Back then, the internet to me was all about the idea of community. I went to the internet to discuss things (sometimes incredibly stupid things, true, but they were still discussions), not to be lectured to. To me, the difference between forums and blogs was like the difference between going for coffee with friends and being harangued by some mad homeless person while waiting for a bus. I just couldn't see why someone would prefer the second option over the first.
Then... a few things happened. I started to notice how circular the discussions in forums can get, I wanted to learn a bit of basic html, and I got bored one day.
Bored enough to go to a small blogging site (this was before Blogger became part of the Google amoeba), design a simple layout, and make my first blog post. It's here, in all its non-glory. The template is different now and I deleted all of the other posts on that blog when I decided to start using it for pointless artiness and move the pointless blather to its own place, but I kept that first post just because it was the first.
Speaking of first, at first I just used that blog (which at the time was only posts and a few links. I had no way to allow comments or pictures or much of anything, really) to store some astronomy stories that I used at work. Which I moved over here when I deleted the old stuff, by the way. Just search astronomy at the top of the page if you're interested. I didn't know why I had a blog, I had no idea what to do with it, and I figured I'd give up on the blog thing in a month or two.
That was 2003. Now? I keep two blogs more-or-less going, I blog for work, I follow a bunch of blogs, and the few forums that I even bother to keep up with anymore probably don't even know I exist because I've taken up lurking nearly full-time.
What changed? I dunno. Blogging platforms on the whole got more user-friendly and that caused a wider variety of people to start blogging, maybe. And as commenting became more widespread blogs became more than just shouting in the dark (although I personally still rarely comment). And forums started to seem so deja vu that I really couldn't be bothered to try to come up with new ideas to keep up my end of the conversation, as it were.
I'm not sure that I've really changed my mind about blogs overall, though. Most of them, especially mine, are still largely wastes of time. I suppose maybe I've decided that a bit of time-wasting can be harmlessly entertaining in the end, is all.
And what brought this history of Dee's blogging career on?
Twitter.
I don't especially like Twitter. I tweet for work (if you're desperate for the work blog address or the work Twitter homepage, e-mail me.

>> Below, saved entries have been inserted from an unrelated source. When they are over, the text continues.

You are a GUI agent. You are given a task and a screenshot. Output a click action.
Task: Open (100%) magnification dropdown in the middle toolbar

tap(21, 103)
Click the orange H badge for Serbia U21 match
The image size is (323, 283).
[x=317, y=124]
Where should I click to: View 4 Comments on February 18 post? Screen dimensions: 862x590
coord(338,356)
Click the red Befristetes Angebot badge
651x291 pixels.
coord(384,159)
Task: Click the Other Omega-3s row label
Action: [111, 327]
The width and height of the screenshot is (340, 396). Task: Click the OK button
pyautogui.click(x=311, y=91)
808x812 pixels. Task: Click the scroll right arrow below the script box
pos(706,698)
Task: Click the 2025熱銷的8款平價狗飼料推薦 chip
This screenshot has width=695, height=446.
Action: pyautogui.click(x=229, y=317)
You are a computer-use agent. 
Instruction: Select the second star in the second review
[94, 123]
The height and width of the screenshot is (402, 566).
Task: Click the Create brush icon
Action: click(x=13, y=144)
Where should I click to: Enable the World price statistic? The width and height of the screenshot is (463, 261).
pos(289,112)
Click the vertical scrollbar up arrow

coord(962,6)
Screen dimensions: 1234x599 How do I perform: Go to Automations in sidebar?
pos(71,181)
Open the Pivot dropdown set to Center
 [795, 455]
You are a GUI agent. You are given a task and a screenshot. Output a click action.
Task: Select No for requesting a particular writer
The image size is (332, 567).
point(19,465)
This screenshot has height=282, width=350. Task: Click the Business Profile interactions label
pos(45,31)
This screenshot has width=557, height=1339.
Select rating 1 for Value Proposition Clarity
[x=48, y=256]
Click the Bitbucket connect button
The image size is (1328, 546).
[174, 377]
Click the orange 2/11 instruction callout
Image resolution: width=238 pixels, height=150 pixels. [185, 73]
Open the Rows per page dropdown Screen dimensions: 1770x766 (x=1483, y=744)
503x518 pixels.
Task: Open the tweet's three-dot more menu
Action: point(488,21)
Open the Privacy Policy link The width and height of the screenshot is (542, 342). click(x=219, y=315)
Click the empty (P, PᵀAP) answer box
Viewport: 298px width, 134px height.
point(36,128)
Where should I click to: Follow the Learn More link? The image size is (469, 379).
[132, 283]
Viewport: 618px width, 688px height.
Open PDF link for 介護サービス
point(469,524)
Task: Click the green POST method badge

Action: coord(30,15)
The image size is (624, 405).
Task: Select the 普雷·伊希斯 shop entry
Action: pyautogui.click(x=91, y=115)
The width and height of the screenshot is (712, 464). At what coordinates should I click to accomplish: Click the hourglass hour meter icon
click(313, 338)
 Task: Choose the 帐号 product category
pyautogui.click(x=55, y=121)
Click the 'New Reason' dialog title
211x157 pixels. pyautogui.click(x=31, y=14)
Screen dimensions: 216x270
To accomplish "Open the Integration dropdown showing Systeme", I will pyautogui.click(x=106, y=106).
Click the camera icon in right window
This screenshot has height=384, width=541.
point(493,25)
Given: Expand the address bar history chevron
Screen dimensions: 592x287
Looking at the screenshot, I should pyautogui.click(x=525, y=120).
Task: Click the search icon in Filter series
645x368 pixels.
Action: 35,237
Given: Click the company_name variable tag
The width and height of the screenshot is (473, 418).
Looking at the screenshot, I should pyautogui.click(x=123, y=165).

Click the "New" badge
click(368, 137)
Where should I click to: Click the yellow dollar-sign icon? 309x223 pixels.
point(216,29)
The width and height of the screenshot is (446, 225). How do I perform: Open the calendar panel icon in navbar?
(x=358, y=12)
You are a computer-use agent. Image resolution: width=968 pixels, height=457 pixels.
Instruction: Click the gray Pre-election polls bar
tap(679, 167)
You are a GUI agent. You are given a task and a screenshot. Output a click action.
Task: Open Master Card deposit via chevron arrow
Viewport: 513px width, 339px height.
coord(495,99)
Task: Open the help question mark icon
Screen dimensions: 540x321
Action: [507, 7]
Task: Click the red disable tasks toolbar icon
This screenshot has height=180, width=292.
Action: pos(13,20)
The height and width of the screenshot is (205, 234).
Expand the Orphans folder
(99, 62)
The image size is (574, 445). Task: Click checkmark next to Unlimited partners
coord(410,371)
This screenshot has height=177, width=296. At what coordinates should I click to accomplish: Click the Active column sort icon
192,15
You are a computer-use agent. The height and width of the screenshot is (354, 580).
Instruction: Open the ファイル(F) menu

I try to keep them separate from my personal waste-of-timeage) which at least has a purpose, but the thought of having a personal Twitter account seems pretty darned pointless. Even more pointless than this blog, since the very nature of Twitter makes things smaller and more immediate.
So why am I even thinking of Twitter? Well, I have to admit that there are a few feeds I'd like to be following. A couple of celebrities, some science-based stuff, and a friend or two, mostly. Plus, the whole new phone thing is taking my non-computerness out of the equation, since I'm looking at changing my phone plan slightly to fit the phone I'm sort of thinking of getting. Now, I do realise that I could just start a Twitter account to follow people and not bother tweeting at all myself, but if you've got the account you're probably going to find yourself using it, right?
Oh, bugger. I really don't want to become a twit.
Like I didn't want to become a blogger.
Somebody hit me with a brick now, before things get any worse.